• [Set task 1]:
Answer these from the text on task class methods:
(a) Which method is marked as mandatory?
(b) Which two splits should the dataset returned by dataset_preprocess() contain?
(c) What does a reward function output?
• [Set task 2]: Quote the text on task class methods word for word, from "- Each of these" up to and including "of the rewards).".

• [Text]:
Additional information to create a task class

Here is a list of the methods that you can implement in your task class:

load() (mandatory): This method is responsible for loading the dataset (it is called during the GRPO training). It usually uses the dataset_id_or_path defined in the recipe file (automatically parsed from the recipe file and set in self.dataset_id_or_path in your task) and create the class variable self.dataset.
- Input: nothing
- Output: nothing
dataset_preprocess() (optional): This method is called after the load() method in the GRPO training and is used to preprocess the dataset. The method is defined by default in the base class so you can omit it if you don't need to preprocess the dataset in a custom manner. If you would like to add custom preprocessing, you can override this method and takes inspiration from the implementation in the base class (RLTask).
- Input: tokenizer (huggingface Tokenizer)
  - The tokenizer can be used in the method to apply a chat template for example (tokenizer.apply_chat_template()).
- Output: dataset (huggingface Dataset)
  - This dataset should contain two splits: dataset["train"] and dataset["test"].
  - Each of these splits should at least contain a column named "prompt", you can also add as many other columns as you need (then the other columns can be used during the computations of the rewards).
*_reward() (optional): You can implement as many reward functions as you want. The list of reward functions used during an experiment should be specified in the recipe file.
- Input: completions, **kwargs
  - During the GRPO training, the reward functions will be called automatically with the following parameters:
    - completions: list of strings containing the generated text completions (without the prompts). The completions usually contains the thinking and the answer if you follow the standard format.
    - **kwargs: any additional column found in self.dataset will be passed as keyword arguments (in a list in the same way as completions). For example, if you have a column named "prompt", the parameter prompt=... will be taken as input. It is useful if you would like to compute rewards and checking if the solutions/expected answer is found in the completions.
- Output: rewards (list of reward float values with the same length as completions)

• [Data]:
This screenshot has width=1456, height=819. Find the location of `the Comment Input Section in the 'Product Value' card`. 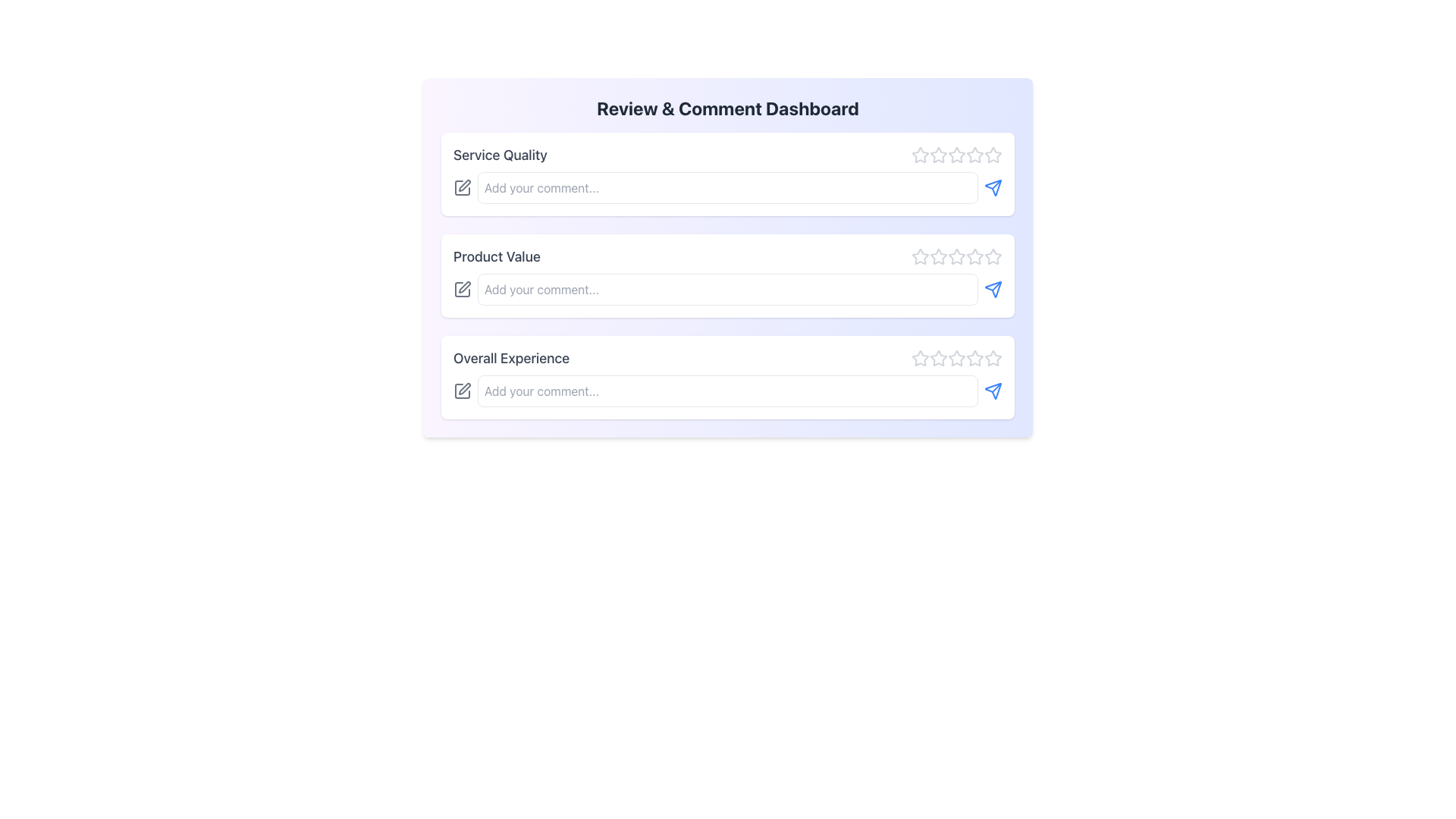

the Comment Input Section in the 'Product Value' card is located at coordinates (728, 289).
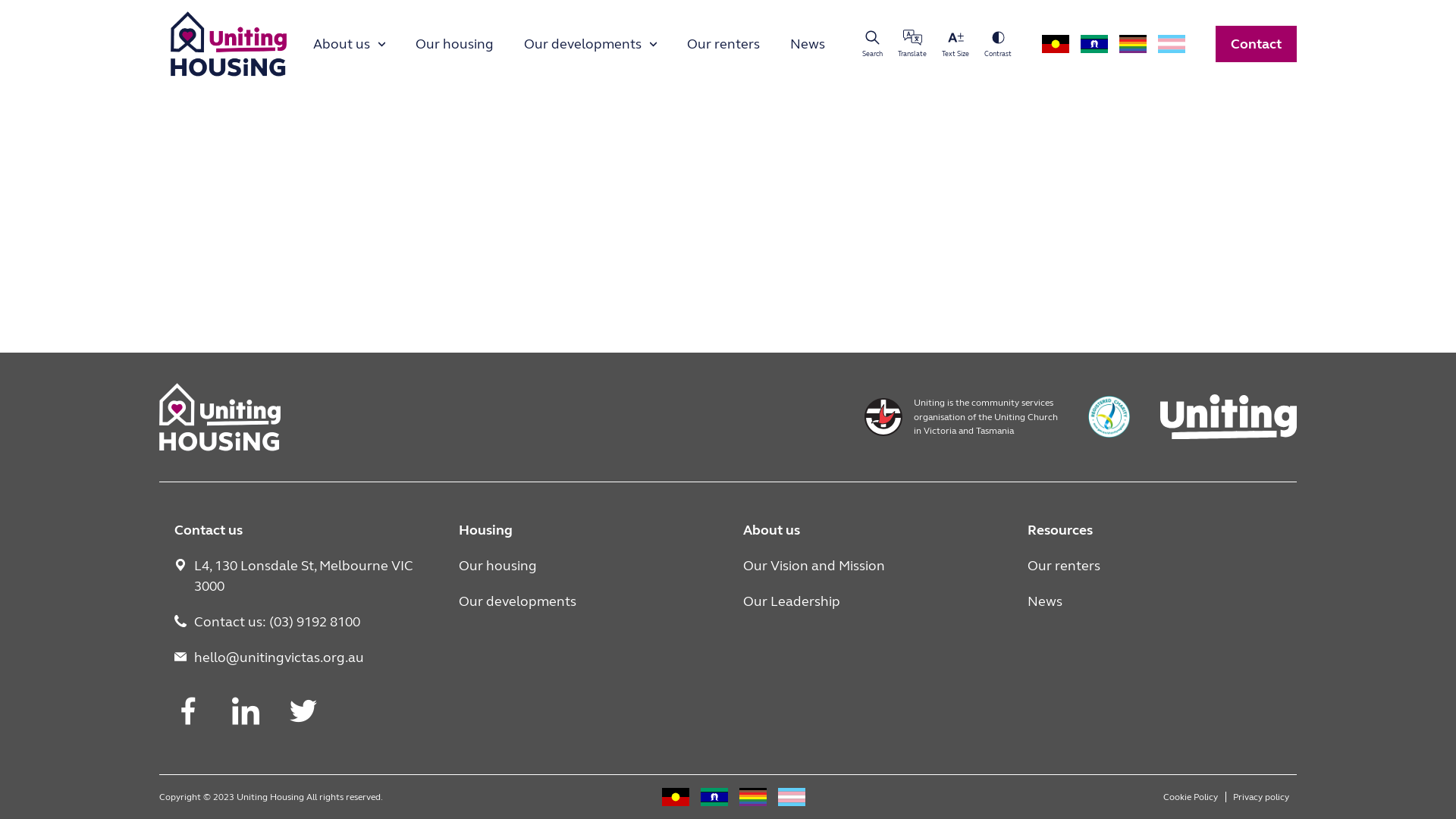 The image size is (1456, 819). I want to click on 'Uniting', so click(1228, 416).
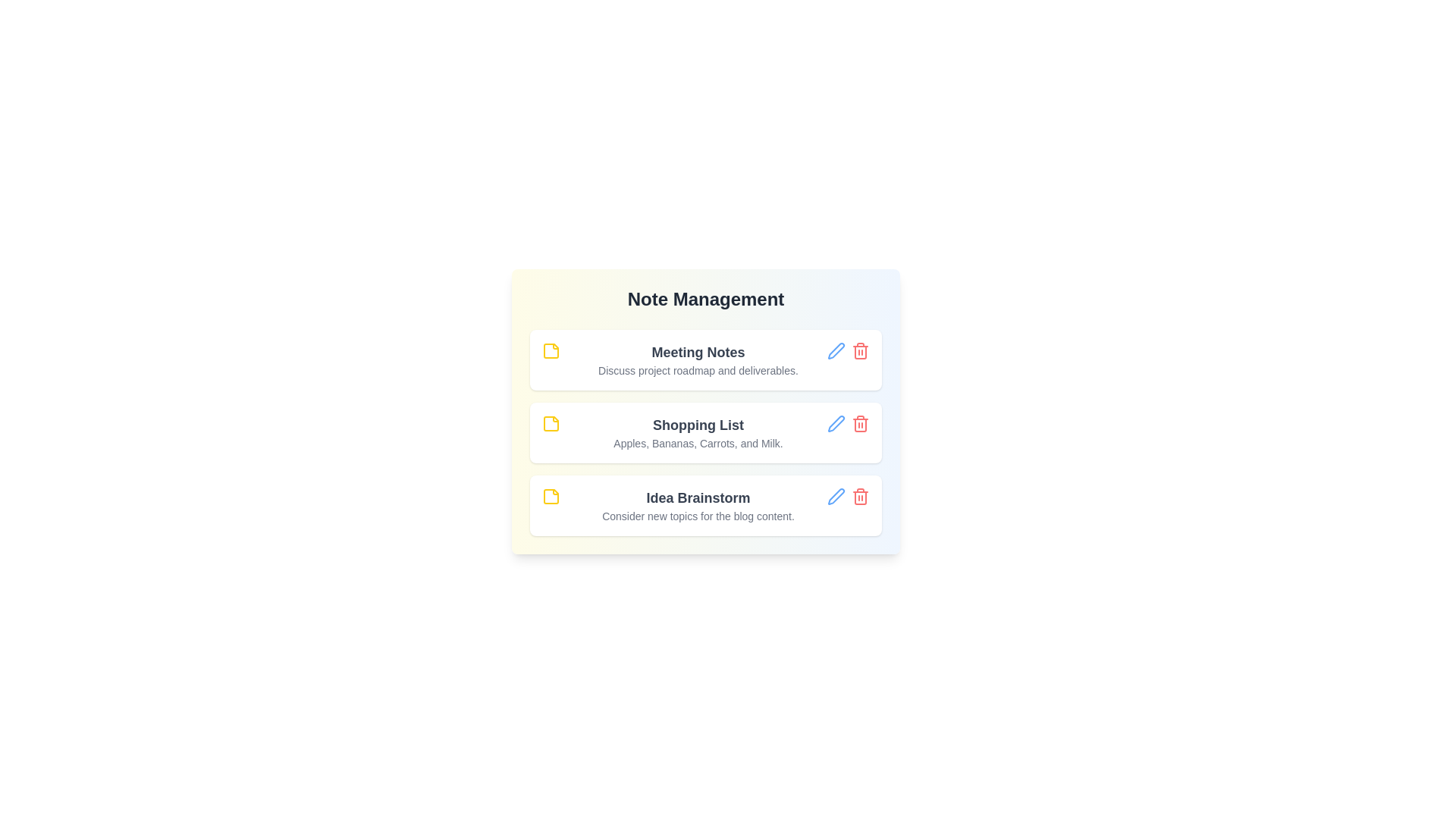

• [Output 1]:
(a) load()
(b) dataset["train"] and dataset["test"]
(c) A list of reward float values with the same length as completions.

• [Output 2]:
- Each of these splits should at least contain a column named "prompt", you can also add as many other columns as you need (then the other columns can be used during the computations of the rewards).